"Producers and consumers".
McLuhan, H. Marshall
James Joyce by Richard Ellmann. New Yorq[sic]. Oxford University
Press. $12.50.
It is quite possible that this is the first book on Joyce since
Professor Levin's that will prove seriously misleading to the young
Joyce student. Levin's book was small and early. Professor
Ellmann's book is large and late. Both books are based on a deep
misunderstanding of Joyce with regard to "naturalism" and
"symbolism." This very misunderstanding has also been the
reason for their ready acceptance by the literary establishment, for it
was the occasion of no small rejoicing on the part of the mandarins to
hear that all that Joyce was really up to was a continuation of already
familiar patterns. Levin reported that Joyce was a naturalist in the
French tradition. Ellmann reports that Joyce's symbolist world is
only the old quest for self-expression. In the same way Frye in
criticism has permitted a reversion to older methods of literary
classification while seeming to be involved in a new enterprise. (Frye
in effect runs around the new criticism, back to a method allied to the
old Germanic philology, avoiding exegesis of verbal effects at all
costs.) Levin, by classifying Joyce as "naturalism," was
saying that Joyce had merely piled the old novel documentation higher
and deeper. The perspectives were larger and the pictorial spaces
provided by the enlarged perspectives were filled in with meticulous
industry. The fact that neither Flaubert nor Joyce use any perspective
at all was lost on Levin. Flaubert like Cezanne had rediscovered the
two-dimensional, pre-perspective form. The mass of "naturalistic
detail" in Flaubert and Joyce is not arranged in perspective or
from any "point of view." It is arranged by juxtapositions of
themes to effect ratios among forms. The result is not light on but
light through. This is what is meant by "inscape" versus
landscape in Hopkins and by "epiphany" in Joyce. It is the
technique of a Seurat and Rouault. The audience is not a camera eye as
in movie form, but the screen as in television. It was Andre Girard of
NBC, long associate of Rouault, who pointed out to me that it was his
work with Rouault which enabled him to recognize the novel artistic
power of the television medium. Because just as Rouault painted his
pictures as if they were glass windows (light through), so the
television image is a form of illumination from within. The television
image is also a mosaic of luminous points. And like painting since
Cezanne it is twodimensional, endowing the retinal impression with
tactile values.
The new dimensions of art since Cezanne are lost on Ellmann. He is
a man with a point of view. Joyce eludes him. A very notable example of
this inability to come to grips with Joyce occurs at the very outset of
his large book: "Stephen Dedalus said the family was a net which he
would fly past, but James Joyce chose rather to entangle himself and his
works in it. It seemed he had flown by the net of his father's
family only to catch himself in one of his own." Not to have
noticed the new dimension of art, and to have understood that Joyce said
that he would fly by means of the nets of family, nationalism and
religion--this is indeed to have a point of view, one that flies right
past the target. And this point of view includes a resentment toward the
boobytraps of modern art and literature. For the nonviewpoint work of
art involves the beholder not as consumer but as producer. "My
producers," we hear in the Wake, "are they not my
consumers?" The conventional literary man is consumer-oriented and
dislikes the role of the co-creator. He expects a completed package of
speltout message. The profound differences which Ellmann experiences
with the art of Joyce not only to impel him to force Joyce's
two-dimensional and multi-leveled composition into a three-dimensional
perspective of self-expression, they inspire him to present exactly such
a person as could be responsible for such an opaque and unpleasant kind
of art. Boswell's London Journals, by comparison with this
biography ("beogrefright" as the form is called in the Wake)

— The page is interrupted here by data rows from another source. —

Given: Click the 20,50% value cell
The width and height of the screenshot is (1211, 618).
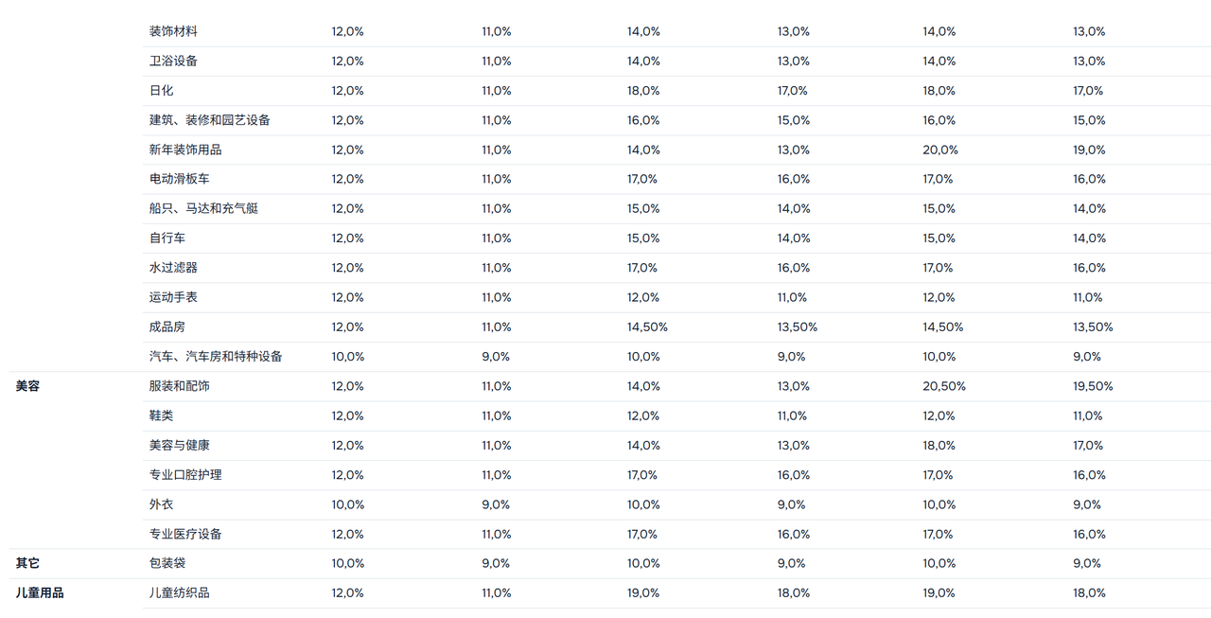Looking at the screenshot, I should click(x=944, y=386).
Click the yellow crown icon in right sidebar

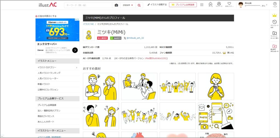274,15
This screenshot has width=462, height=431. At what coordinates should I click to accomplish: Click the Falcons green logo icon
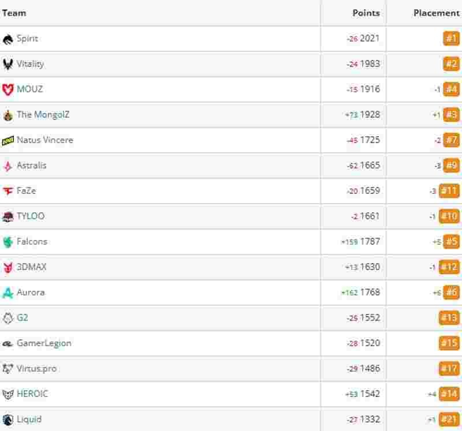coord(8,242)
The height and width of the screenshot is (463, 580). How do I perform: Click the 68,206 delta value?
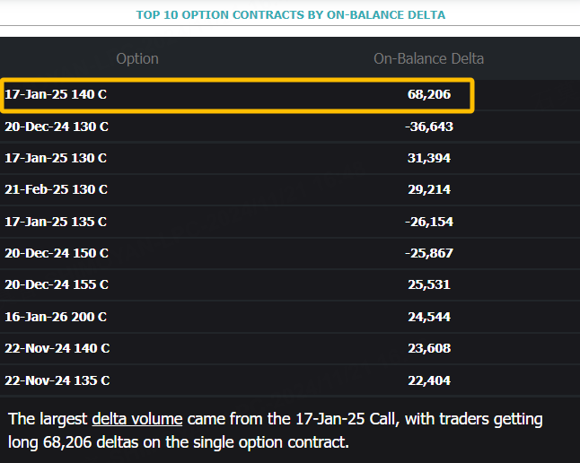(x=428, y=94)
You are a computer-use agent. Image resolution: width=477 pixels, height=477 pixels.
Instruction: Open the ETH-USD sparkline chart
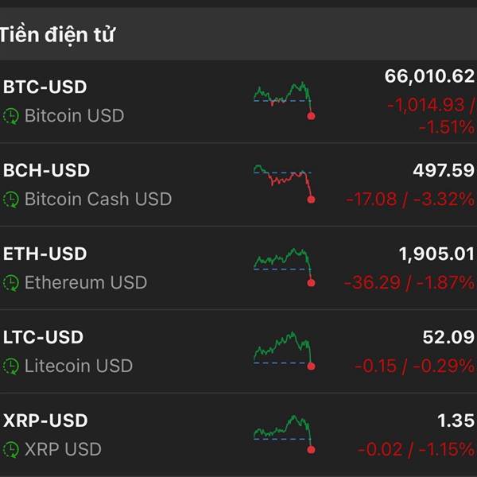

presents a rational, urbane and tolerable human being. Joyce emerges
here as detestable and imbecilic. Ellmann's point of view excludes
that producer-orientation which enabled Joyce's friends and
associates to give only due regard to his personal modes at the same
time that they were aware of his productive enterprises. Ellmann does
not fail to mention Joyce's activities as a writer. He has gathered
new biographical materials and added them to the existing mass of
reports. He tracks through Joyce's life chronologically in the
literal, naturalistic tradition. That is why his book will be used by
the young and by the harried theme and thesis writers. And there is one
advantage the young will discover in using this work, namely that
Ellmann's naive misconceptions are so accessible and startling that
the young readers will have the pleasure of flat disagreement with a
senior teacher.
It would also be misleading to conclude this notice without thanks
to Ellmann for the item: "'Do you believe in the Scienza
Nuova?' asked Kristensen. 'I don't believe in any
science,' Joyce answered, 'but my imagination grows when I
read Vico as it doesn't when I read Freud or Jung.'"
Joyce found Freud and Jung naive and mechanical.
H.M. McLuhan
University of Toronto
"PRODUCERS AND CONSUMERS" (10)
(10) Renascence 13.4 (1961): 217-219.